Boston terrorist attack

I will write an official race report. But right now nothing I went through seems to matter.
 
After clearing the finish area, we decided to leave downtown on the train to have lunch near our friend Tim’s place. We crammed on a train and set off. A nice man gave Ama and I his seat. Ama was entertaining the whole train as usual. At the next stop an announcement came on telling us to leave the terminal due immediately due to an emergency. Not one person on the crammed train budged. We figured for whatever reason that since we were on the train, the announcement didn’t apply. He meant us and reiterated that. Soon the stairwell up was flooded. Somehow tired marathon legs found the strength to push up a flight of stairs carrying Ama. At this point, I had a feeling there was a bomb, and I continued down the street rather than figuring out where to go right outside. People were rushing around in all directions, some panicked, some confused. Then sirens everywhere, and the police and military sprang into action. It was absolute confusion and fear. We had no idea how many bombs, where or how big. Everyone was being move out but the trains were closed. We lucked out on a cab – but when it came we had to fight for it and thankfully Tim’s wonderful girlfriend Carol Ann, held tight.
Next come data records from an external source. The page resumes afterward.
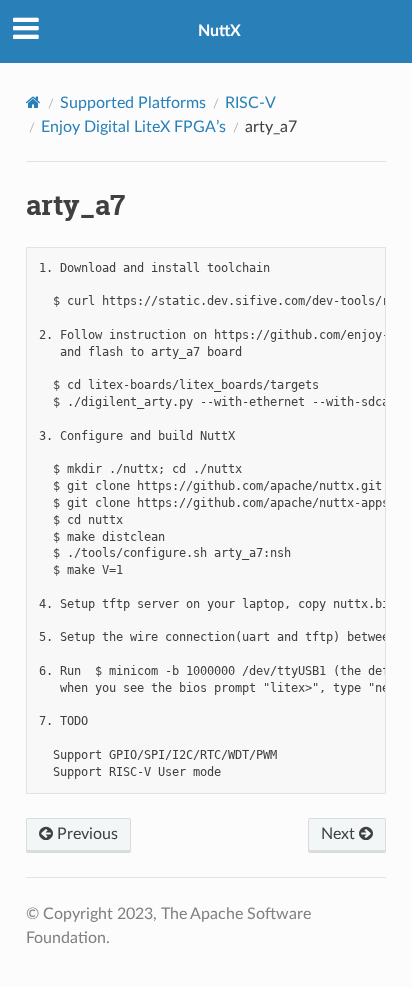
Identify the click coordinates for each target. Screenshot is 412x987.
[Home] (33, 102)
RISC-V (250, 103)
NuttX (219, 31)
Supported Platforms (133, 103)
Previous (85, 834)
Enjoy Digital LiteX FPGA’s (133, 127)
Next (340, 834)
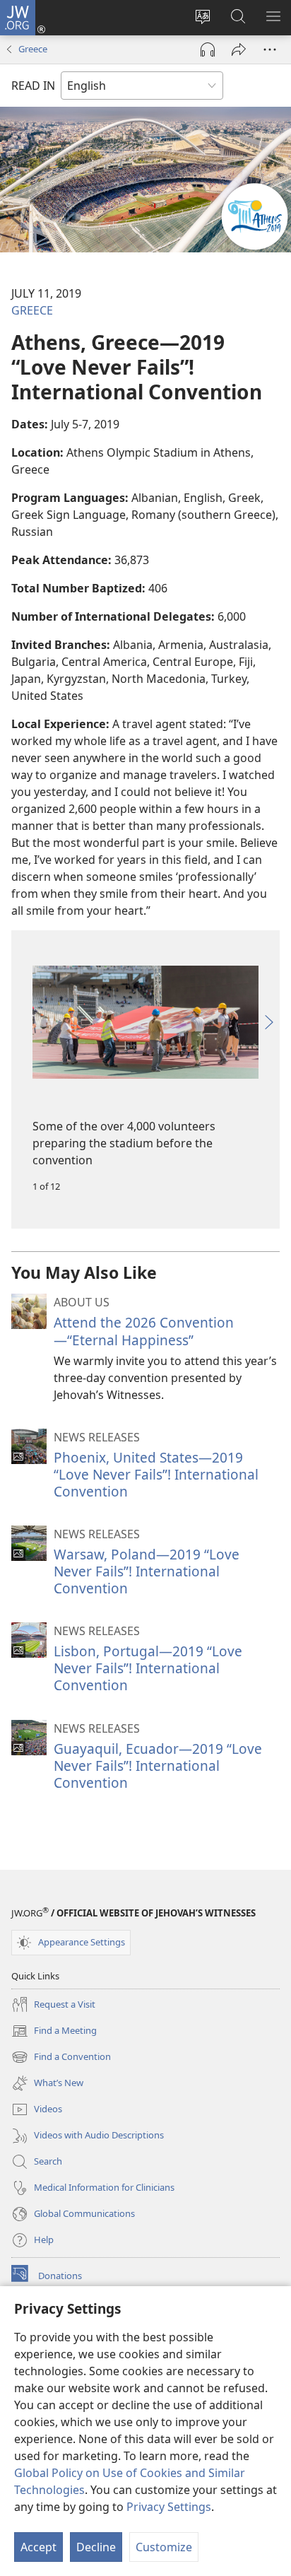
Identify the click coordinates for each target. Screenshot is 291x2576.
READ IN (33, 85)
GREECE (32, 310)
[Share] (238, 49)
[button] (21, 1022)
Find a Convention (61, 2058)
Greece (32, 48)
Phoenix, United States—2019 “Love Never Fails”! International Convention (156, 1474)
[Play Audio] (207, 49)
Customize (164, 2547)
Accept (38, 2547)
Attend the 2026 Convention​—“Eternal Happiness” (144, 1331)
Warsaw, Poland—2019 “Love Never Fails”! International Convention (146, 1571)
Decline (96, 2547)
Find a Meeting (54, 2031)
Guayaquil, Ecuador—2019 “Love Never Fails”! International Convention (158, 1765)
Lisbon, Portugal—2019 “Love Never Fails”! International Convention (148, 1667)
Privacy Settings (168, 2506)
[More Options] (270, 49)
I held Ama close and buckled her in since we had no car seat. 
 
Car seat or not, that car ride out of there felt much safer. It was also the first time we figured out what was going on. “I don’t know just get out of here” was all we heard until then. Something about it “being in the bleachers.”
 
As we rode away, a seemingly endless trail of ambulances and police cars stormed into town. Runners were getting pulled off course. One to the horrific news her friend was one of the injured.
 
It’s hard not to think about what might have been if the train was a second slower or I would have walked and Ama and John would have wandered over to see me finish. But it does no good. We lost an eight year old girl today along with another 2 lives. And over a hundred were injured. No one should ever have to live or die anything like this. 
 
The hardest part might be that this attack was targeted at the spectators… and due to it’s low placement children. People don’t come to run Boston for the course. They come for the fabulous people that line the course for 26.2 miles to cheer for each runner like they were the only one out there. They come to offer things to complete strangers for nothing in return. The people that line these streets are the salt of this earth and it pains me so deeply that anyone would harm them.
 
Tension was still running high on the airplane. It’s the only time I’ve heard an announcement that passengers are not allow into the cockpit and that the door is bulletproof.
 
You should always count yourself lucky when your family is safe, happy and healthy. Today is a weird mix of immense pain for the wounded, dead and their families -and thankfulness that we made it out.

One thought on “Boston terrorist attack

  1. Ali, it’s Kathy and Maddie from Edmonton. We are so glad you are all ok. We can’t imagine how it must have been. Take care.